Sidebar: We have found going to botanical gardens wherever we travel — Sao Paulo, Brazil, to Wellington, New Zealand — is invariably fascinating. They represent the most basic history and geology of the places about which we want to learn; their signage or guides tell stories of the changes over long time. After days in museums, however splendid, the outdoor excursions are refreshing and invigorating.

We hook up with a 70-year-young botanist named David Tarrant who, right off the bat, says, “I was a terrible student in England. I was interested in drawing flowers from a very young age. Hated sports. Hated maths. Couldn’t abide history. I was totally consumed with flowers and trees.” Off we go; David, who left England and became one of Vancouver, BC’s, botanical garden bigwigs, pointing out the often narrow but telling differences between this Mexican ecology and the African version: acacia and mesquite trees are similar and the vistas we see in the Charco are much like those David saw in east Africa (you’d think west Africa would be even more similar and it may be, but I’z not been there so cannot say).

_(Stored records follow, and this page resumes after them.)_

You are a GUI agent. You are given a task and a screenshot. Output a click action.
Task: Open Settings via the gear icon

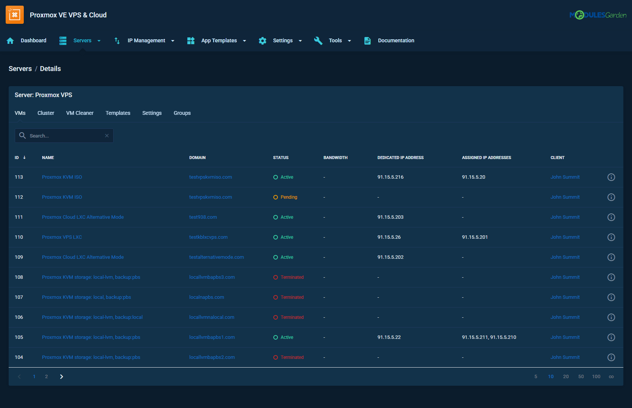[x=262, y=40]
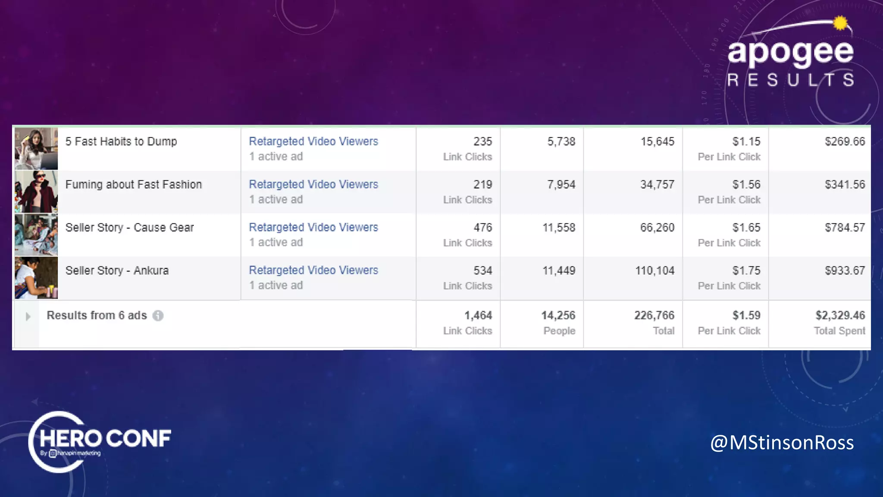Click the info icon beside Results from 6 ads
This screenshot has height=497, width=883.
[x=158, y=316]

Tarrant shows us all manner of plants and trees and tells us stories about the kids who challenged each other back in the 19th century to run along the iron pipe that snaked from the Charco’s reservoir to the fabric factory in town several kilometers away in the heat of the day when the 3-4-foot diameter pipe, above-ground and resting on rocks, was “hot as,” my mother used to say, “Tophet” (child sacrifice in flames). We walk along a stone wall of long standing and I ask Tarrant, holding a sample in my palm, what the weird collections of dried seeds and stuff is on the wall. “Coyote poop,” he says. (What a city slicker I is.)

Tarrant is a world-class raconteur and very knowledgeable botanist and by the time we leave, we have forgotten two-thirds of what we should have retained. Beverly drives us to a nearby weekly (Tuesday) indoor/outdoor market where she might find some toys for her grandchildren and Cynthia searches for passsionfruit.

The market is two 15,000 square-foot, corrugated metal and multicolored-tarp-roofed open air structures, crowded, noisy, chaotic in a controlled way. It has live bands that take turns playing, about 100 food stalls that look as though ptomaine sauce is their main ingredient, long tables of clothing simply heaped in three-foot high piles picked apart, examined and tossed unfolded from one pile to another, booths of broken electronic equipment, children’s toys, spices of every hue and intensity, and, (forgive me if this comment seems inappropriate but …) more seriously overweight middle-age women than you want to see. Welcome to the daily workers’ Mexican diet: Tortillas, frijoles, cheese and fat for flavor.

Beverly takes us back to the house where we spend a quiet afternoon and evening. Cynthia is having stomach problems and goes to bed early.